= Extrait de page =
Quelques dizaines de pas, puis Annie Ferland s’arrête et se retourne. Elle tient en main un morceau de l’automne, qu’elle montre au groupe.
« C’est une feuille d’érable noir », explique la chargée de projet chez Conservation de la nature Canada (CNC). Tout le monde avait fort probablement reconnu l’essence, mais la forme de la feuille, quoique courante ici, diffère de celle que les Canadiens connaissent très bien.
« La feuille est plus large, les lobes sont moins profonds, ceux du bas sont moins prononcés », montre Annie Ferland. Elle s’adresse à un public captif, avide d’en savoir plus. Parmi eux, quelques journalistes, la députée provinciale et une petite délégation d’Age of Union.
« Ça, c’est un orme liège », poursuit-elle un peu plus loin. Le groupe l’observe poser la main sur le tronc, puis palper sa texture. « C’est toujours un petit arbre avec un tronc pas très grand. On voit les craques ici, elles sont surélevées et la texture est vraiment liégeuse. C’est vraiment un bois très, très léger. »
L’érable noir et l’orme liège luttent pour leur survie au Québec, province de l’Est canadien, surtout en raison de la perte d’habitat forestier. Ces deux espèces, la première classée « vulnérable » et la seconde « menacée », illustrent donc à merveille toute la valeur écologique du boisé environnant.
« C’est une forêt exceptionnelle, vante Annie Ferland. Des boisés de forêt de feuillus tempérée avec plusieurs espèces qui sont à la limite nord de leur répartition géographique. C’est vraiment un boisé très, très intègre. »
Sonne l’heure de la conservation
L’endroit s’appelle le Boisé Carillon. Son nom fait écho à celui du barrage et de la centrale hydroélectriques situés à quelques centaines de mètres, sur la rivière des Outaouais.
CNC a investi 1,15 million de dollars canadiens pour s’en porter acquéreur auprès d’un promoteur qui ne pouvait rien y construire. C’est en fait le gouvernement provincial qui a aiguillé le promoteur vers CNC. Québec a d’ailleurs épongé 60 % des coûts d’acquisition. D’autres partenaires privés dont Age of Union ont permis de boucler le montage financier.

= Lignes fournies =
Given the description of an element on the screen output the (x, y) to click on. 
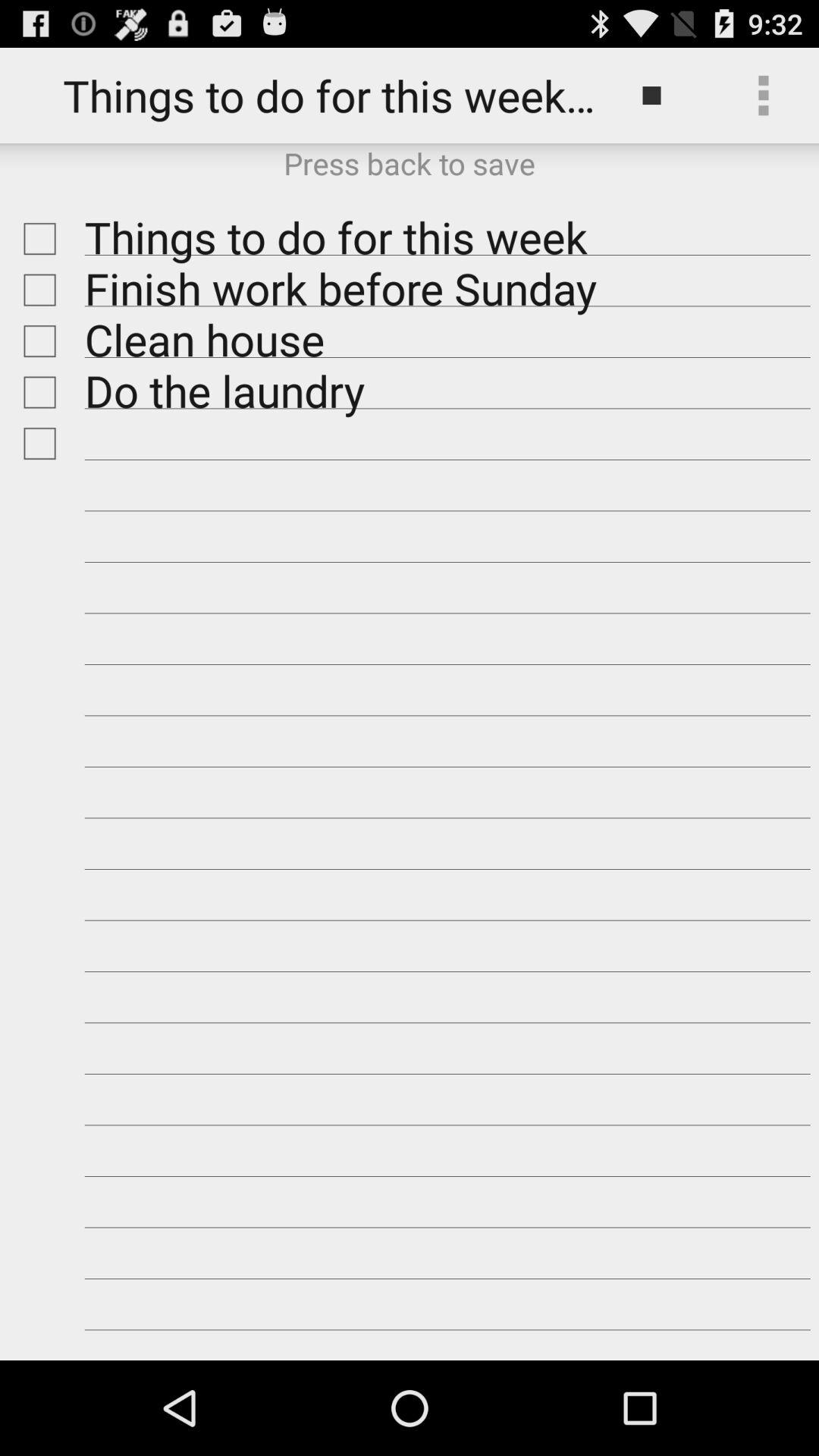
select option (35, 238)
Given the description of an element on the screen output the (x, y) to click on. 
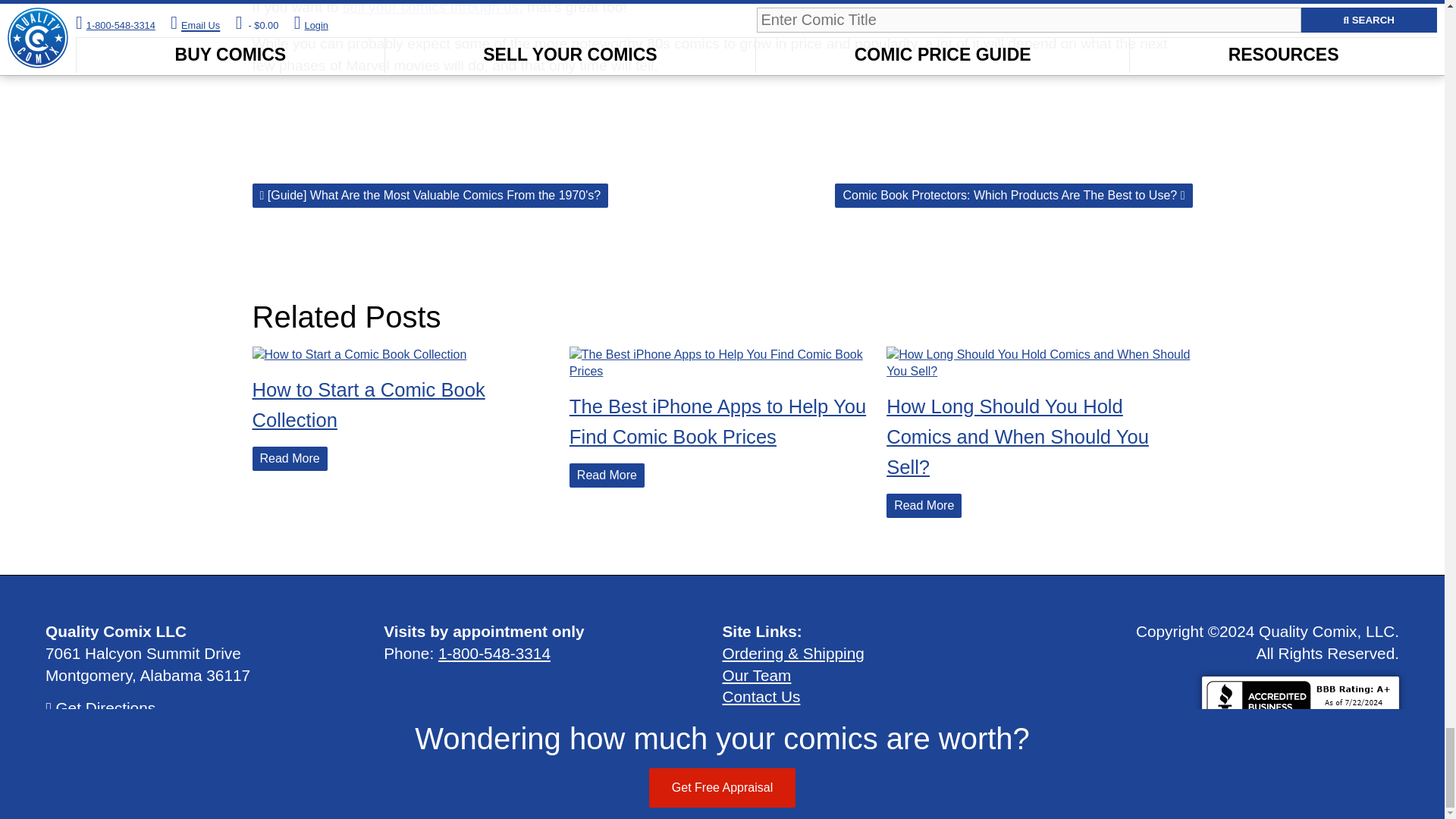
Quality Comix, LLC, Comic Book, Montgomery, AL (1301, 699)
Given the description of an element on the screen output the (x, y) to click on. 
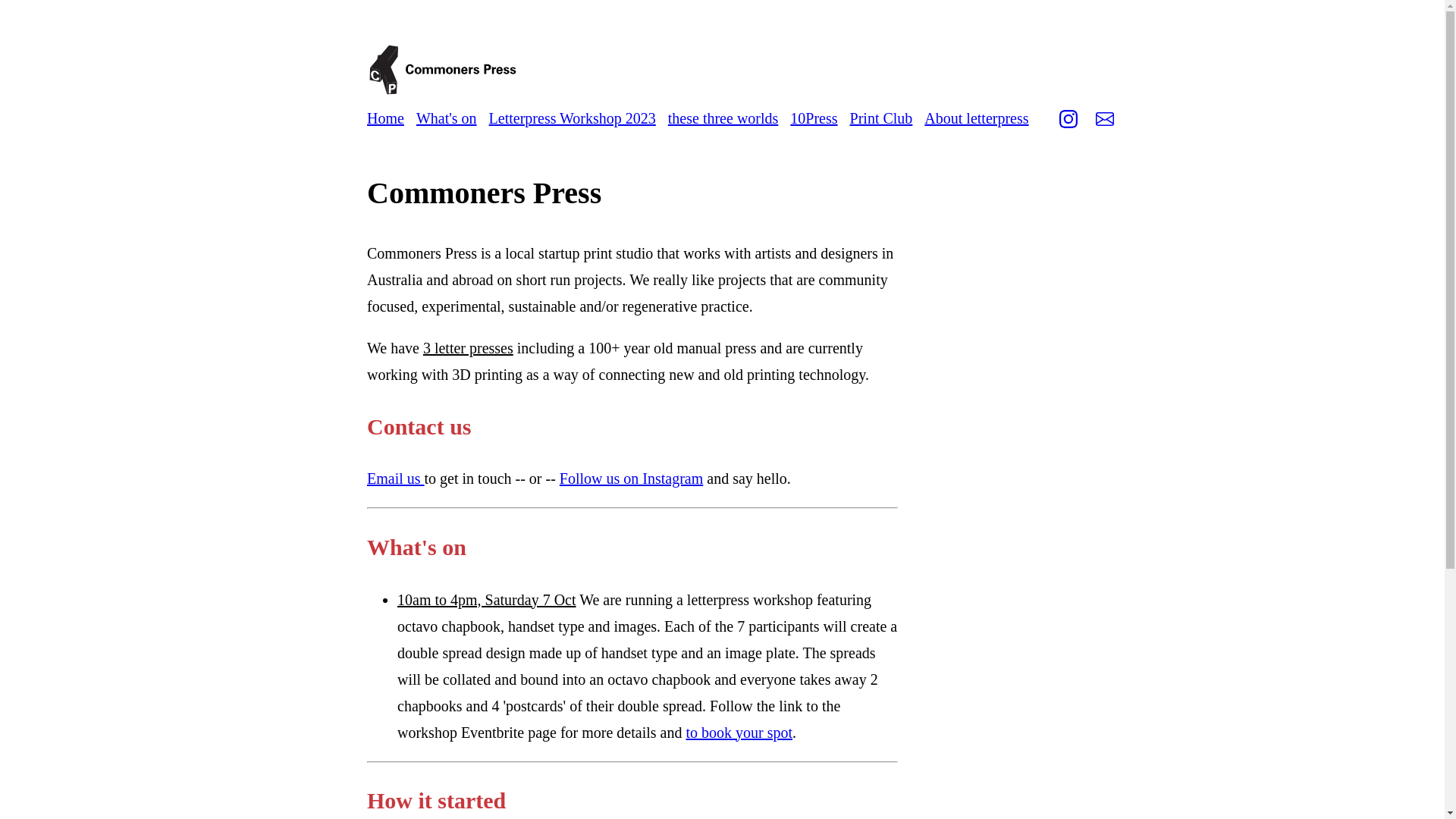
these three worlds Element type: text (723, 117)
Follow us on Instagram Element type: hover (1068, 120)
About letterpress Element type: text (976, 117)
Home Element type: text (385, 117)
10Press Element type: text (813, 117)
to book your spot Element type: text (738, 732)
Email us Element type: text (395, 478)
Send an email Element type: hover (1104, 120)
Letterpress Workshop 2023 Element type: text (572, 117)
What's on Element type: text (446, 117)
Follow us on Instagram Element type: text (630, 478)
Print Club Element type: text (881, 117)
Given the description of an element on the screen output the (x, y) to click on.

= Tâches à réaliser =
a: Selon l'extrait sur le Boisé Carillon, qu'est-ce qui menace surtout l'érable noir et l'orme liège au Québec ?
b: Rédigez la suite de l'extrait sur le Boisé Carillon, à partir de sa dernière phrase.

= Réponses attendues =
a: L'extrait attribue surtout la lutte de ces deux espèces pour leur survie au Québec à la perte d'habitat forestier.

b:
Au final, la nature du terrain qui était un frein au développement immobilier est devenue un catalyseur pour la conservation, car 55 des 202 hectares du Boisé Carillon sont composés de milieux humides. Une richesse écologique inestimable, surtout aussi près d’une grande rivière, surtout dans une région aussi densément peuplée près à la fois de Montréal, 2e ville canadienne, et d’Ottawa, capitale fédérale.
Pour la députée provinciale locale, Agnès Grondin, qui est aussi adjointe parlementaire du ministre de l’Environnement du Québec, cette collaboration entre le gouvernement, un promoteur immobilier, une ONG et des partenaires privés est signe des mentalités qui évoluent.
« Je le dis souvent aux élus : “On peut faire pousser autre chose que des maisons”, affirme-t-elle. On vit tous les impacts sur la biodiversité, qu’on soit citoyen, municipalité, entreprise privée ou fondation. C’est une responsabilité collective. »
Agnès Grondin croit d’ailleurs que les inondations vécues ici d’abord en 2017 puis encore en 2019 ont accéléré le changement des mentalités dans les Laurentides.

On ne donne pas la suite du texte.